On 27/10/15 05:40, Jutta Zalud wrote:
But it is originating all from different IP addresses. Who knows if this is an attack to get *@jdlabs.fr blocked from NANOG and is just getting its goal accomplished.
This is the part that's been bugging me. Doesn't the NANOG server implement SPF checking on inbound list mail? jdlabs.fr doesn't appear to have an SPF record published. It seems to me that these messages should have been dropped during the connection.
Well... an empty record is pretty much the same as "?all" anyway.
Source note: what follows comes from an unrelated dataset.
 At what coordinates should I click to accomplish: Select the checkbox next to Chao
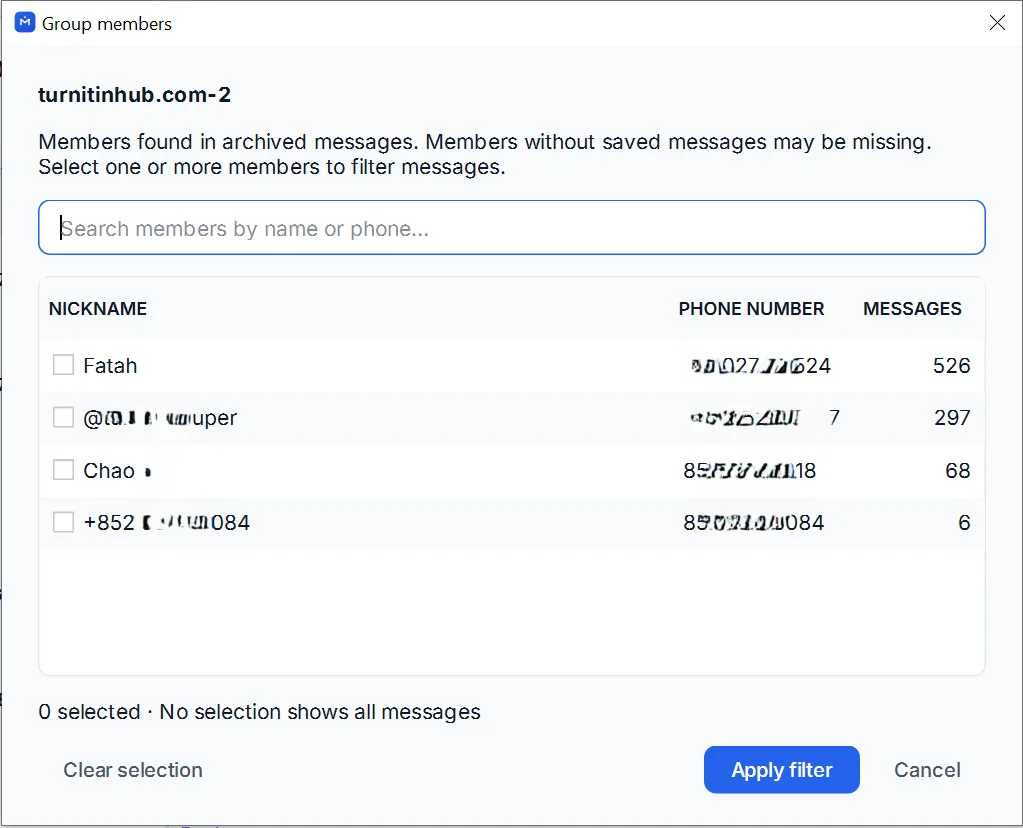(x=63, y=470)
The correct interpretation from the receiving MTA is "The SPF (if it exists) doesn't say if this is spam or not". This could, of course, vary from implementation to implementation.
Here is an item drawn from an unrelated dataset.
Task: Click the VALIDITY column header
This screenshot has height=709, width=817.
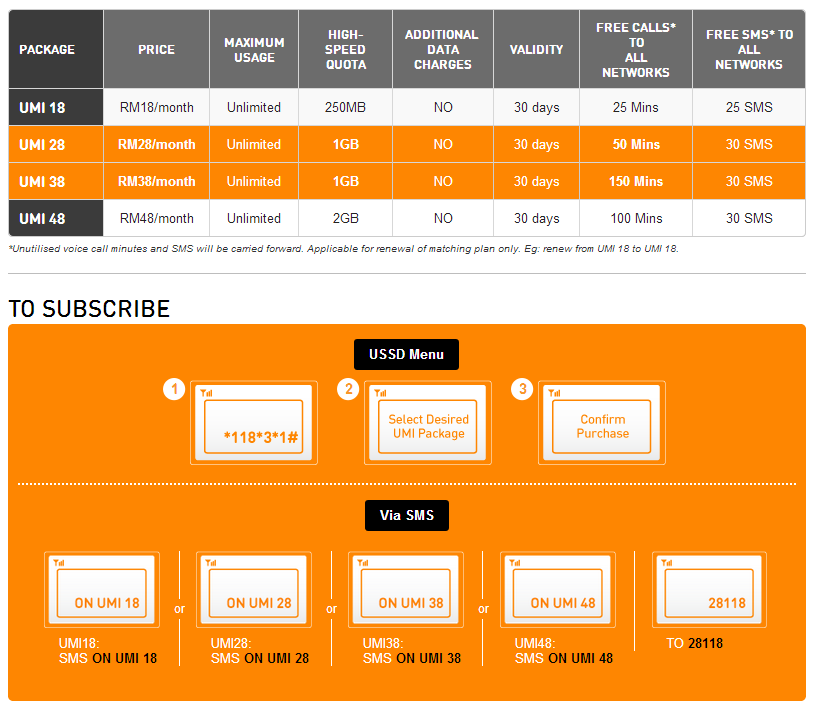Action: pyautogui.click(x=536, y=48)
If it does (which I don't know), it will probably check the SPF record of the delivering mailserver, which was not *.jdlabs.fr as far as I can see from the mailheaders.
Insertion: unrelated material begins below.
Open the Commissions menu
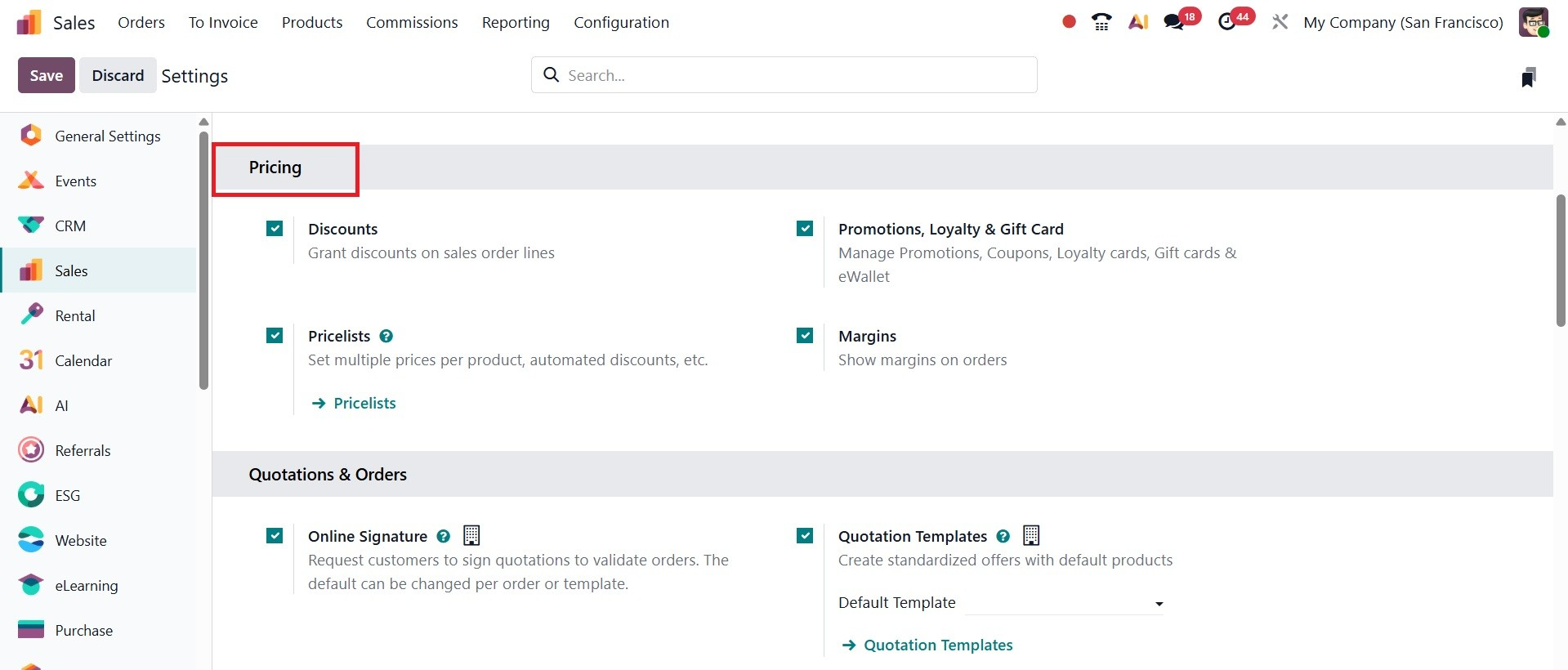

And also, most of the MX records end in ~all or ?all anyway, and ?all is the default if no "all" is defined, and the lack of jdlabs.fr SPF record is the equivalent of being defined as "?all". I now wonder if there is *really* a case for the ~ and ? operators in SPF and if we could deprecate ?all and ~all, and change the default to -all, by RFC. This would be just to make SPF useful. In its current state it asserts nothing, and --by its definition-- it forces no work from anybody. Best regards.